Im April, demonstrierten ungefähr viertausend Migrant*innen aus Zentral-, Südamerika und anderen Ländern auf einem „Kreuzweg“, um „den Leidensweg der Migranten in Mexiko sichtbar zu machen“. Zu den Forderungen der Wallfahrt, zählten die Entmilitarisierung des INM, die Verurteilung der Schuldigen am gewaltsamen Tod von 40 Migrant*innen in Ciudad Juárez und des INM-Kommissars Francisco Garduño sowie die Schließung der „Migrant*innengefängnisse“.
Die Suche nach Alternativen in Mitten des Unglücks
Trotz der düsteren Aussicht, versuchen verschiedene Sektoren weiterhin Alternativen aufzubauen. Im März fand die nationale Friedenskonferenz statt, welche durch 206 Organisationen, Kollektive und Universitäten einberufen wurde, bei welcher die Teilnehmer*innen ihre Sorgen und Vorschläge im Hinblick auf den Gewaltkontext teilten. „Dies ist die dringende Aufgabe eines von Gewalt geplagten Landes: die Isolation zu durchbrechen und diejenigen zu vereinen, die unter der Gewalt leiden und ihr trotz allem Widerstand leisten. Das ist kein Wahlkampfprogramm und kann es auch nicht sein. Es ist eine Aufgabe für Gruppen und Organisationen, die vielleicht, hoffentlich, beginnen werden, sich gegenseitig anzuerkennen und zu umarmen“, erklärte Mauricio Merino, Leiter von Nosotrxs und einer der Hauptinitiatoren dieser Initiative.
Während der Monate April und Mai, initiierten verschiedene Organisationen der indigenen Gemeinden, von denen die Mehrheit ebenfalls Teil des Nationalen Kongress für Indigene (CNI) ist, eine nationale und internationale Karawane „El Sur resiste“ in Pijijapan, in Chiapas, um sich in den von ihnen verteidigten Gebieten zu treffen und ihre Kämpfe zu vereinen. Nach Oaxaca ging es weiter durch Veracruz, Tabasco, Yucatán, Quintana Roo und Campeche.
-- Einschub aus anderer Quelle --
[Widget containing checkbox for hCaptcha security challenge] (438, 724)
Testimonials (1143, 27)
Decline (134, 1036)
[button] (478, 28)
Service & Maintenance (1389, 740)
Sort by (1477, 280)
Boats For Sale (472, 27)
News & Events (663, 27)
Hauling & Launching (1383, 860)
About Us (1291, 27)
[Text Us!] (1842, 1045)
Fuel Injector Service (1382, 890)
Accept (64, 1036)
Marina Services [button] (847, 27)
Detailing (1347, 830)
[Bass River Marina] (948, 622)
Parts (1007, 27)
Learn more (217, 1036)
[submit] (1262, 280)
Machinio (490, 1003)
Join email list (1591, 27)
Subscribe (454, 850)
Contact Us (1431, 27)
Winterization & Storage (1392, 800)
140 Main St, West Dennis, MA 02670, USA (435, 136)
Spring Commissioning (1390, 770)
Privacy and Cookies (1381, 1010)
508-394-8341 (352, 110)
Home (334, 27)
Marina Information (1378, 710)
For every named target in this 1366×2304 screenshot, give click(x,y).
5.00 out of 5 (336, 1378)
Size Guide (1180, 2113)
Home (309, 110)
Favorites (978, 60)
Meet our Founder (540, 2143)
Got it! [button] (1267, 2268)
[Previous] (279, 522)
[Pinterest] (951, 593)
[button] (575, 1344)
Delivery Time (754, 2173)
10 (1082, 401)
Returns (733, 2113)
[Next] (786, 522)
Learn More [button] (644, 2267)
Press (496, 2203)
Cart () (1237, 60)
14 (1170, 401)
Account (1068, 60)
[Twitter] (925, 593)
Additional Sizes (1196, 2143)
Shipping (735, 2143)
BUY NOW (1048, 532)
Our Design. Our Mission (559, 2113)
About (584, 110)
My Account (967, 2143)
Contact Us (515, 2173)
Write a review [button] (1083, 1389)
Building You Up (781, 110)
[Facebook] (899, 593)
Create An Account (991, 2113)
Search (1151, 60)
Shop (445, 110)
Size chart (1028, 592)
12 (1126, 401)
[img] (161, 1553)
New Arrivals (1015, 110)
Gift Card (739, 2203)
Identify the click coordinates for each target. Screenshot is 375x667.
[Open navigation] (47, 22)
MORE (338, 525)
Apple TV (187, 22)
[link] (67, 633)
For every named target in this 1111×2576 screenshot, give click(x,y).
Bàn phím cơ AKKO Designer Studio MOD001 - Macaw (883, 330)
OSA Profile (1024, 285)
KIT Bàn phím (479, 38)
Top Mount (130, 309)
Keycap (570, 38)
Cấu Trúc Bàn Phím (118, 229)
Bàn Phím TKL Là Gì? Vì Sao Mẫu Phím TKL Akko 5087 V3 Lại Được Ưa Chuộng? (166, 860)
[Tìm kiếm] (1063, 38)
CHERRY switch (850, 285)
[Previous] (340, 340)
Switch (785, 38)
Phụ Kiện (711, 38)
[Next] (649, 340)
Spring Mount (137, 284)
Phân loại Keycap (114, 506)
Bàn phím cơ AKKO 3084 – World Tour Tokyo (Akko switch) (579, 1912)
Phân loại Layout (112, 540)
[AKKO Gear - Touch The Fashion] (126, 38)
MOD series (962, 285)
Die Reise endete in San Cristóbal de las Casas, Chiapas, wo ein internationales Treffen mit Vertreter*innenn anderer indigener Gemeinschaften aus Mexiko und dem Kontinent stattfand (siehe Fokus).
Im April riefen die mexikanische Bischofskonferenz (CEM), die Gesellschaft Jesu in Mexiko und die Konferenz der Höheren Ordensoberen in Mexiko (CIRM) zu einem Nationalen Dialog für den Frieden auf, der im September in Puebla stattfinden soll, um eine nationale Friedensagenda zu erarbeiten. Sie erklärten, dass „es an der Zeit ist, Fachleute zusammenzurufen, die besten lokalen Praktiken kennenzulernen, den Opfern, der indigenen Bevölkerung und den Migrant*innen zuzuhören und diejenigen zu berücksichtigen, denen es gelungen ist, die Kriminalitätsrate in den Gebieten niedrig zu halten: die Kirchen„.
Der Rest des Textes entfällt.